Hier soll es nicht darum gehen, politischen Protest und Tarifpolitik gegeneinander aufzuwiegen – beides hat Grenzen der Wirksamkeit und beides hat auch seine Berechtigung. Es geht darum, die unglaublichen, realen Auswirkungen von Tarifpolitik deutlich zu machen. Die Arbeitskämpfe der Tarifrunden sind schließlich nur die Spitze des Eisbergs: In der aktuellen Tarifrunde werden die Arbeitsbedingungen von knapp zwei Millionen Menschen verhandelt, die direkt vom Flächentarifvertrag betroffenen sind, sowie indirekt von weiteren zwei Millionen Beschäftigten in Betrieben, die ihre Entlohnung an diesen Tarifvertrag anlehnen. Dies bedeutet eine stündliche Umverteilung aus Unternehmenshand zugunsten der Beschäftigten in Millionenhöhe. Jede Stunde möglicher Arbeitszeitverkürzung bedeutet eine Minderung des Gewinns auf Unternehmensseite, bedeutet für die Arbeitenden die Chance zur gesellschaftlichen Teilhabe, Zeit für Care-Arbeit, Faulenzen, Freizeit und Hobbies oder zur individuellen Weiterbildung.
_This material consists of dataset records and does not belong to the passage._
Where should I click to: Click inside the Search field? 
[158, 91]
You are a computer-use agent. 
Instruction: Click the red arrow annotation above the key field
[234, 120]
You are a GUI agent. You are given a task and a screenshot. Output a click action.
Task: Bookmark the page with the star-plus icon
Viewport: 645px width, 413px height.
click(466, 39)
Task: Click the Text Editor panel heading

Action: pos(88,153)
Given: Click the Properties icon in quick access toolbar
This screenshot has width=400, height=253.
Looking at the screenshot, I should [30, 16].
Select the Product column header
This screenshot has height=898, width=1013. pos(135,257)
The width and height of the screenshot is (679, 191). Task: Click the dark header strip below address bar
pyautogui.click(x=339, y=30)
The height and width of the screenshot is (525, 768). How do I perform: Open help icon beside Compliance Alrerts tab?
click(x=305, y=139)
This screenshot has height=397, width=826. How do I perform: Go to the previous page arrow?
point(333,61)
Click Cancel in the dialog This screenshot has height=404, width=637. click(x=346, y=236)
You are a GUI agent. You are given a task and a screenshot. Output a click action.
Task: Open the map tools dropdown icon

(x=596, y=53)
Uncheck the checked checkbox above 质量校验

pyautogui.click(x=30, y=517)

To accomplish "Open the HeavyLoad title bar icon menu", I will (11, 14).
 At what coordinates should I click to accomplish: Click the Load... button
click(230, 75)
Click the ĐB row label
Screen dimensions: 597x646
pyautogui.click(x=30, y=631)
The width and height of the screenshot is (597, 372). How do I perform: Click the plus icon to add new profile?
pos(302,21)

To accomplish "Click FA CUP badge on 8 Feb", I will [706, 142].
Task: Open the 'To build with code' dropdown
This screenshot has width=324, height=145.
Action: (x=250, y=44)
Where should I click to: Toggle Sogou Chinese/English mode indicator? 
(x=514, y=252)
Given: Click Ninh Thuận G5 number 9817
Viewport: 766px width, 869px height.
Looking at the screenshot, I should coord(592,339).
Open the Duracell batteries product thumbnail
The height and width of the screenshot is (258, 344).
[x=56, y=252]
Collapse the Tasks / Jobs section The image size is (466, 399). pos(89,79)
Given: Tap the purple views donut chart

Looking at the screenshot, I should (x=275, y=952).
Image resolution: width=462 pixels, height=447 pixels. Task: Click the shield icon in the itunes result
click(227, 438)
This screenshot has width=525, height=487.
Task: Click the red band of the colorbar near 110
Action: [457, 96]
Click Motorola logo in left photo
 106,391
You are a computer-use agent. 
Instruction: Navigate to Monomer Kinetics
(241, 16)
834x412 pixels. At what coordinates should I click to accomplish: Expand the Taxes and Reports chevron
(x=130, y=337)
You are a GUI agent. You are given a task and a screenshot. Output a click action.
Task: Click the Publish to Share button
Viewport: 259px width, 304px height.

All dies bedeutet eine gesellschaftliche Umverteilung, die unter den aktuellen politischen Rahmenbedingungen jede auch nur denkbare Vermögenssteuer weit links überholt. Aber damit noch nicht genug: ähnlich dem oben genannten Betrieb in Berga gibt es noch hunderte ähnliche Geschichten, in denen sich die Beschäftigten gewehrt und dafür eine ganz konkrete Verbesserung ihrer Lebenssituation erfahren haben, einerseits durch mehr Geld, Zeit und andere Verbesserungen der Arbeitsbedingungen, andererseits durch die praktische Erfahrung von Solidarität und Selbstwirksamkeit.

Also: Was tun?

Diese Erfahrung stellt einen Ausgangspunkt für weitergehende politische Perspektiven dar: sie zeigt, dass wir gemeinsam eine bessere und gerechtere Welt verwirklichen können. Wenn wir als radikale Linke tatsächlich Mehrheiten erreichen wollen und nicht bloß von der Zuschauertribüne dem politischen Treiben zusehen wollen, dann sollten wir an diesen Erfahrungen ansetzen. Kommt zu den Gewerkschaften vor Ort, richtet als politische Gruppen solidarische Grüße an Streikende, bringt Euch in gewerkschaftliche Bildungsarbeit ein oder helft mit, Arbeitskämpfe in eurem Umfeld bekannt zu machen und zu führen. Wenn wir das nicht machen, dann bleibt dieses Feld übrigens der SPD und einigen versprengten MLPDler*innen überlassen – und was soll das schon für eine Politisierung der Arbeiter*innenklasse werden?!

Der Beitrag gibt nicht zwangsläufig die Meinung der Redaktion wieder.